§ **DOCUMENT PASSAGE**

— BEGIN —

Rutherford was 31 when his jeep hit a landmine.

“I had thought that bad things only happened to other people,” Rutherford said. “The accident was an eye opener.

“There are hundreds of thousands of landmine victims around the world.”

Together with another American landmine survivor, Jerry White, Rutherford founded the network. Their goal was to create a global initiative to link survivors to healthcare, rehabilitation, peer support, and social and economic integration.

According to White, the network’s executive director, when people detonate a landmine, they are instantly transformed into someone in need of help.

“I needed the doctors and nurses who took care of me,” White wrote in the network’s annual report. “I needed the social worker who told me I could do whatever I set my mind to. I needed my family and friends to support me like never before. And I needed the example of other survivors.

“Luckily, I had all that. I had people who stood by me and with me, and I found my life again.”

Sadly, he said, most landmine victims have no one to help them recover or stand up for them.

Rutherford said the network is working to foster legislation like the American Disabilities Act in other countries.

“We in this country are so privileged,” Rutherford said. “We are trying to provide those rights and dignity to people around the world.”

Eighty-seven countries are littered with landmines. One of those countries is Mozambique, where the network has one of its seven regional offices.

“I was watching a show about landmines in Mozambique and I realized this was a cause we should give to,” said restaurateur Tony Shill. “According to the show, there are about three million landmines buried there. They use rats to try to detect them because they are too light to explode them.”

Shill grew up in South Africa and vacationed often in Mozambique, for which he and partners Ivan Spiers and Bill Brooks named their Woods Cove restaurant.

He had been in contact with Rutherford before Tuesday, but they had never met until that night, although Shill had managed a resort in Missouri for 14 where Rutherford had been a guest.

Corona del Mar High School student Zan Margolis, who founded Club Anthro with fellow student Amanda Knuppel at the school in 2004, was the catalyst that brought them together.

Margolis , who met Rutherford at a Boulder High School reunion attended by her father, a football teammate, invited the Nobel laureate to speak at the school’s annual Community Service Assembly.

“I had gotten a care package [Mozambique spices] from Tony, so when I got the letter from Zan, I suggested she con- tact him,” Rutherford said. “Zan ran with it. Tony ran with it.”

The fundraiser at the restaurant was held after the assembly, which was co-sponsored by the students’ global awareness club and the school PTA.

— END —

§ **DATA EXCERPT**
— BEGIN —

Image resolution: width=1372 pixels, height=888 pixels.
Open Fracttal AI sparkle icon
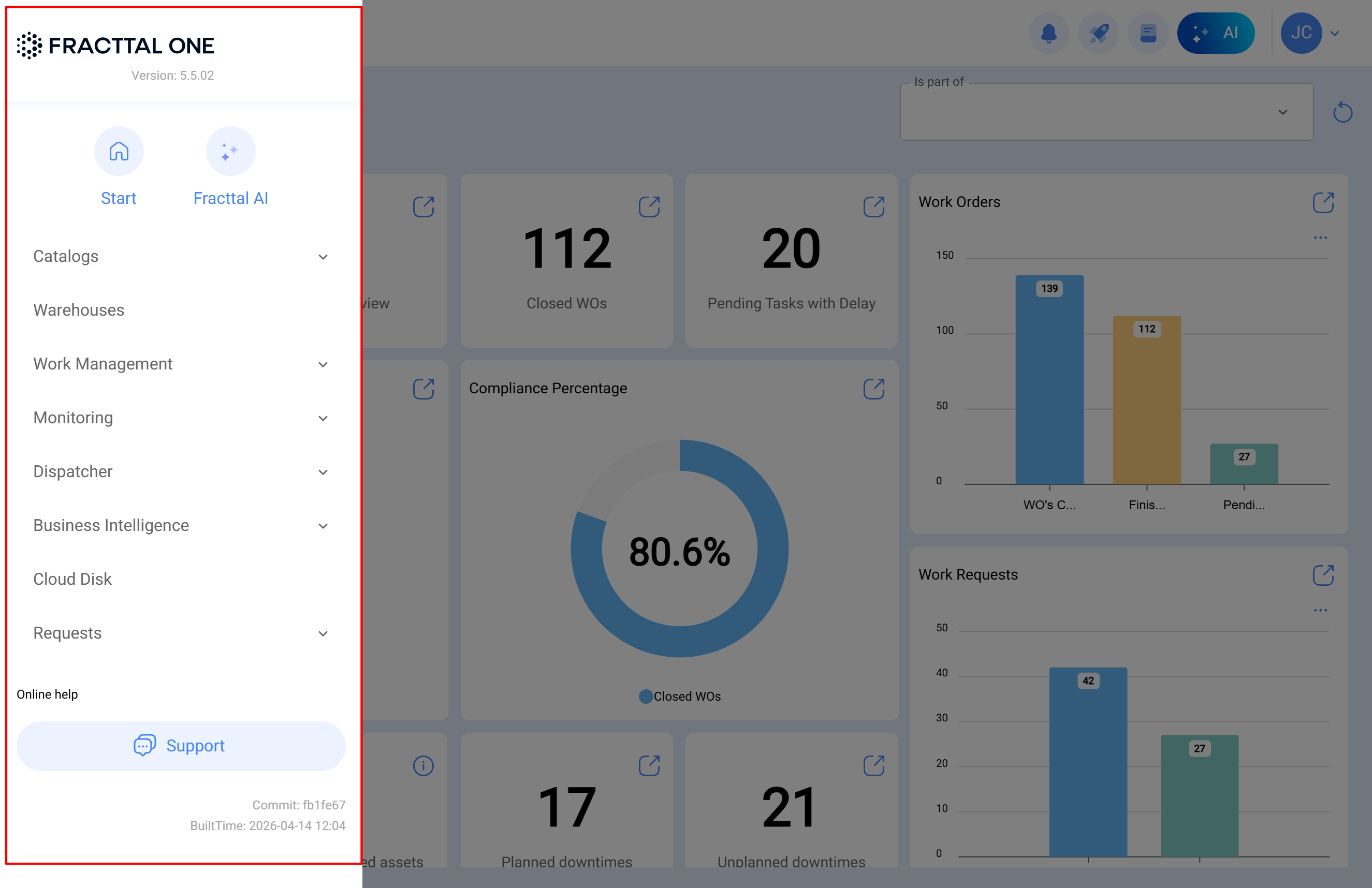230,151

— END —

§ **TASK REQUIREMENTS**
• a. Reproduce the passage of the landmine article verbatim, between "Rutherford was 31" and "and economic integration.", inclusive.
• b. For each statement, indicate whether it agrees with the landmine article, answering yes or no and quoting the words of the article that decide it: (i) Rutherford was 31 when his jeep hit a landmine. (ii) The network has nine regional offices. (iii) Jerry White is the network's executive director.
The material has no connection to the article on landmine survivors.

§ **WORKED SOLUTIONS**
• a.
Rutherford was 31 when his jeep hit a landmine.

“I had thought that bad things only happened to other people,” Rutherford said. “The accident was an eye opener.

“There are hundreds of thousands of landmine victims around the world.”

Together with another American landmine survivor, Jerry White, Rutherford founded the network. Their goal was to create a global initiative to link survivors to healthcare, rehabilitation, peer support, and social and economic integration.

• b.
(i) Yes: "Rutherford was 31 when his jeep hit a landmine."
(ii) No: "one of its seven regional offices"
(iii) Yes: "According to White, the network’s executive director"